Repeat exactly the line with "Screen dimensions: 515x290" and each line after it to the end of the data below; pictures stay out.

========================================================================

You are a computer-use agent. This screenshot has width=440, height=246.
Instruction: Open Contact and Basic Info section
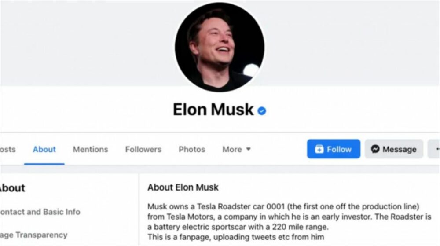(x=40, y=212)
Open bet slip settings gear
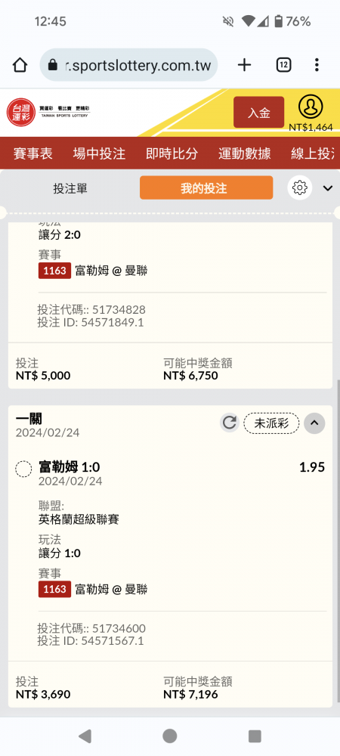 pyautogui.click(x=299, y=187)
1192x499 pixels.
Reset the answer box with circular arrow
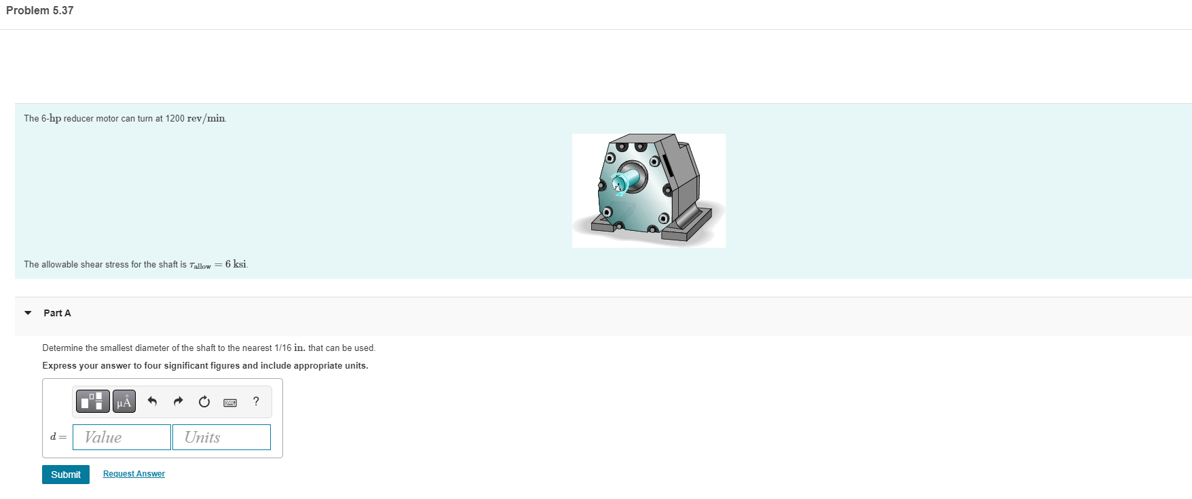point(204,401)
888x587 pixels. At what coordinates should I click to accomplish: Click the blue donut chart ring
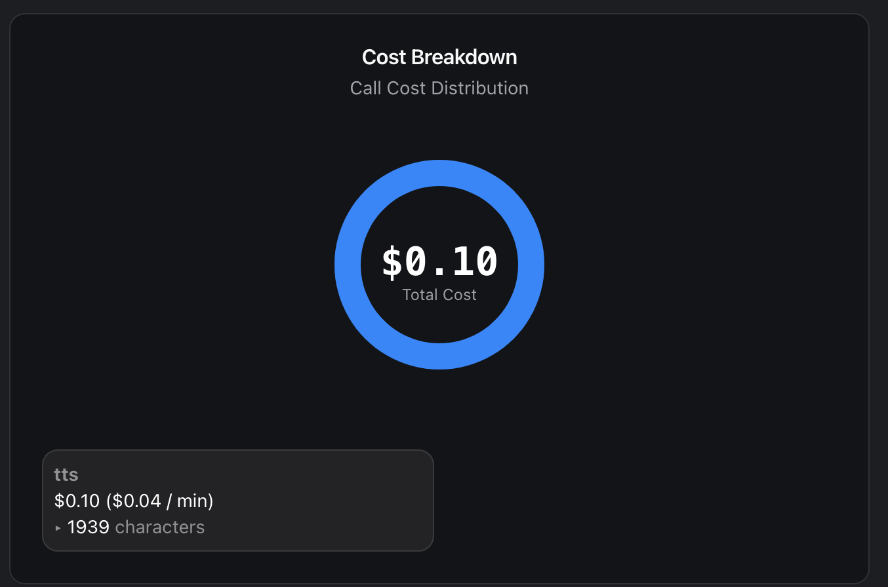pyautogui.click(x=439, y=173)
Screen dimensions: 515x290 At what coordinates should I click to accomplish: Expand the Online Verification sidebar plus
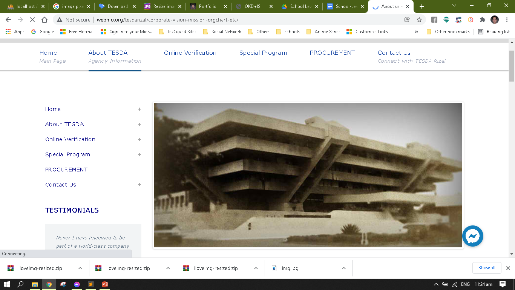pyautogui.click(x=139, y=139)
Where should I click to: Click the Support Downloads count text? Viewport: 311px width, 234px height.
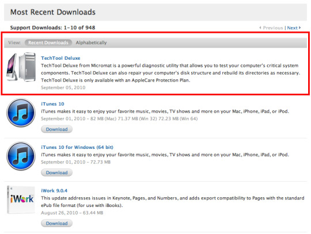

========================================================================

Solution to the exercise:
Screen dimensions: 515x290 At what coordinates should I click to accomplish: Expand the Online Verification sidebar plus
pyautogui.click(x=139, y=139)
Where should I click to: Click the Support Downloads count text? Viewport: 311px width, 234px height.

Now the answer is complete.